Not all algorithms are worthy of such intense scrutiny; indeed during the design process, it is preferable to work with approximate performance indicators to guide the design process without extraneous detail. As the design becomes more refined, so must the analysis, and more sophisticated mathematical tools need to be applied. Often, the design process leads to detailed complexity studies that lead to "theoretical" algorithms rather far from any particular application. It is a common mistake to assume that rough analyses from complexity studies will translate immediately to efficient practical algorithms: this often leads to unpleasant surprises. On the other hand, computational complexity is a powerful tool for suggesting departures in design upon which important new methods can be based.
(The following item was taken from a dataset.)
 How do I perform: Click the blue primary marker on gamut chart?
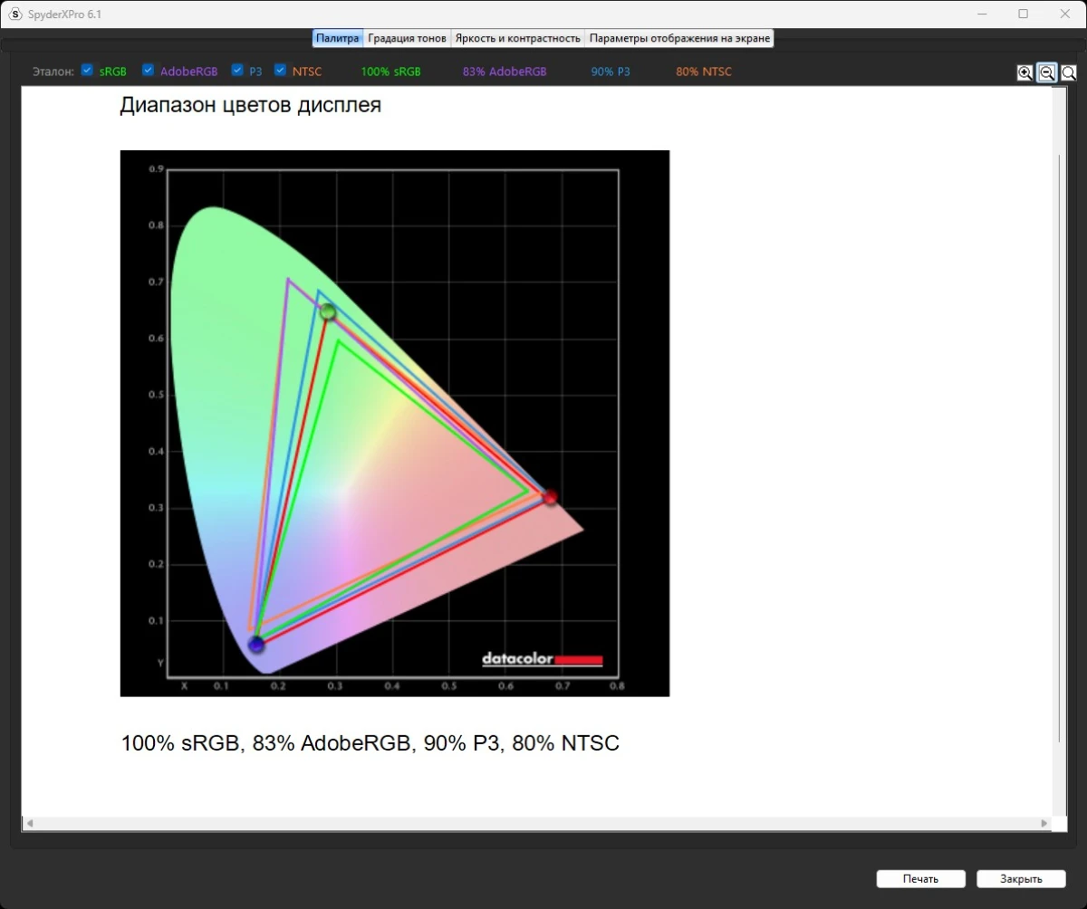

One should not use an algorithm without some indication of how it will perform. [...]
I mostly don't think about it too much. If I have a piece of code that seems slow I make it less complicated and mostly look up the big-O. Reason is that I only had a few time in my 20 year career that I really had issues with this.
True, after a few years of experience you recognize pitfalls to avoid. I remember figuring this out on my own as a kid writing a chat client, years before learning O terminology. As the number of clients reached ten performance dropped and quickly realized I needed to handle the situation more efficiently and did.
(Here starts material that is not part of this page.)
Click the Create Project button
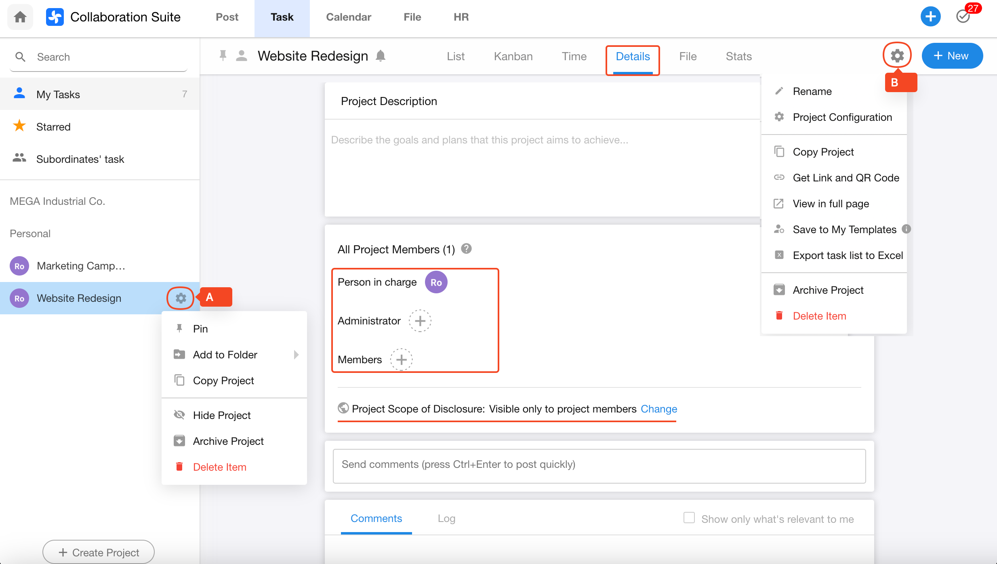 point(98,552)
Doesn't provide the smug satisfaction of using the academic notation/jargon given in tech interviews and hn threads however.
I really like the post, I think it is very intuitive. However, it was a bit confusing at the end. Consider these scenarios: (1) looking for an item in you cart using a hash, and (2) looking for an item in the whole databse using a hash. From the article, I assume that (1) is O(1) because of the hash, but for (2) it is O(log n). Maybe I am confusing a hash and an index. If so, what is the difference?
Oh ffs another article about Big-O without the actual definition anywhere in it. Put it at the end after motivating it, put it at the beginning and then explain it, I don’t care. Just actually give it at some point.
The main problem with this article is that it doesn't stress (or even mention, as far as I can tell) that it's performance characteristics at the margins. Meaning, it's about a generalized operation on a very large data set. Your fancy hashing algorithm might be slower than just doing a linear scan over a 10-element table, not to mention the maintenance of your tree structure. In the article, this is most obvious in the following sentence:
"Let’s say we have 1000 records in our film table. To find “Academy Dinosaur” our database will need to do 1000 operations (comparing the title in each row)."
No you don't. If your table is sorted, you'll need only 1 operation to find 'Academy Dinosaur', because it's your first element. What does happen is that on average, to find any title, you will need n / 2 operations (so not 1000, but 500, in this example - this part is plain wrong as it's written). Of course, n / 2 is linear in n, so the complexity stays the same. But my point is that to understand big O notation for real world impact, you first need to understand the concepts the article mentions, and then you also need to be able to accurately assess the lower-dimensional terms that are left out, and estimate them.
(preempting counter sniping: this is assuming that titles are unique)
(to put this in other words, an algorithm or data structure operation described as being 'O(n)' could really be 'O(n) + x' where x is a constant; but we leave that out because at the margin, it doesn't matter (i.e. is dwarfed by the O(n) term. But when n is small and x is large, x becomes dominant, so assessing the effects of the complexity, in the real world, need to keep the expected magnitude of n in mind.)